Don’t bank on the pound, Mr Salmond
The language was dry, technical and – as required of the Governor of the Bank of england – politically neutral. But Mark Carney’s meaning could hardly have been clearer if he had bellowed it through a megaphone, in the plainest terms, from the roof of a Better Together campaign bus. When Alex Salmond says an independent Scotland can retain the pound, while going its own sweet way over tax and spending policies, he is talking through his Tam o’ Shanter.
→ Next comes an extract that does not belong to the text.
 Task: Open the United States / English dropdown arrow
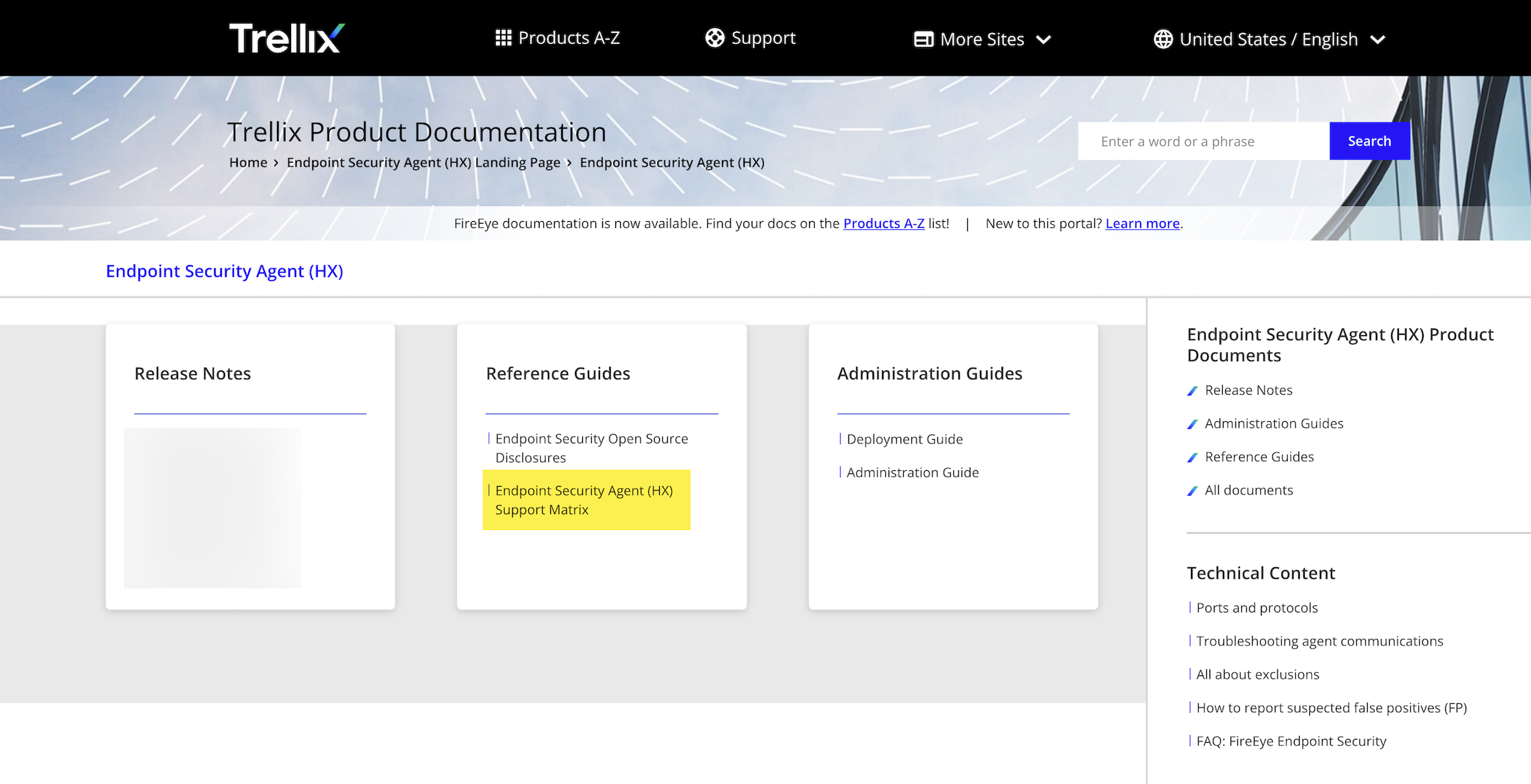[1377, 40]
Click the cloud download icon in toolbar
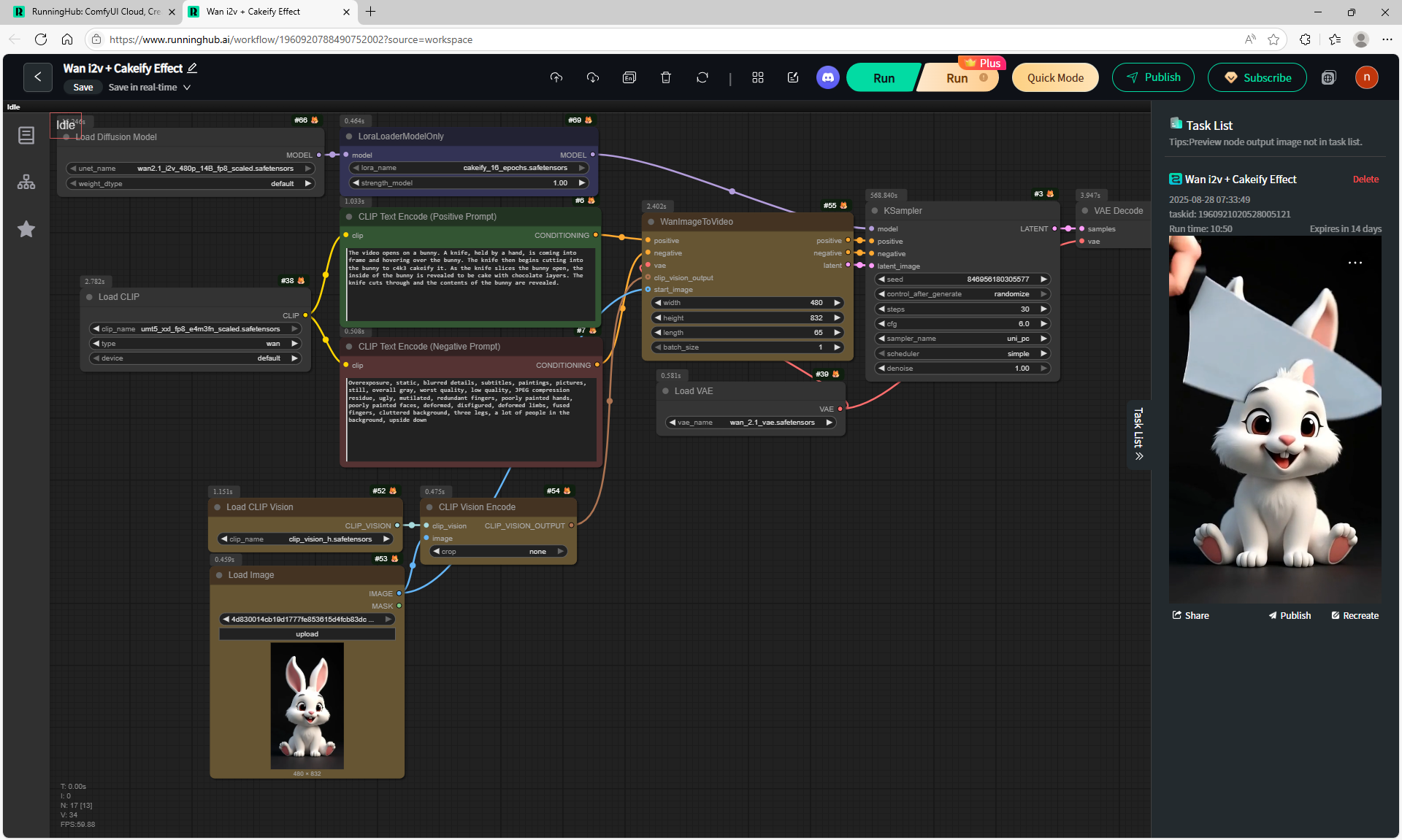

Indeed, in his speech to edinburgh businessmen, Mr Carney blew away the central plank of the nationalist First Minister’s economic policy, laying bare the choice facing Scots if they vote to go it alone after September’s referendum.
If they want to keep the pound, they must adopt fiscal policies agreed by Westminster – or risk plunging into a eurozone- style crisis, with calamitous consequences for jobs and living standards. As Mr Carney warns, the Bank – and taxpayers in the rest of the kingdom – cannot guarantee Scotland’s debts, as Mr Salmond appears to suggest, without power over its economic policies.
There is nothing political about his stance. he is merely spelling out one of the facts of economic life – experienced all too keenly by Greece or Spain, where the one-size-fits-all euro has sent youth unemployment soaring to 57.7 per cent.
It is not only for economic reasons that this paper believes it would be a tragedy, for every part of the UK, to break up history’s most successful marriage between nations. But when it comes to the vote, money could be the decider. With Mr Carney’s warning in mind, we trust that Scots will be canny enough to realise that Mr Salmond is selling them a pipe dream.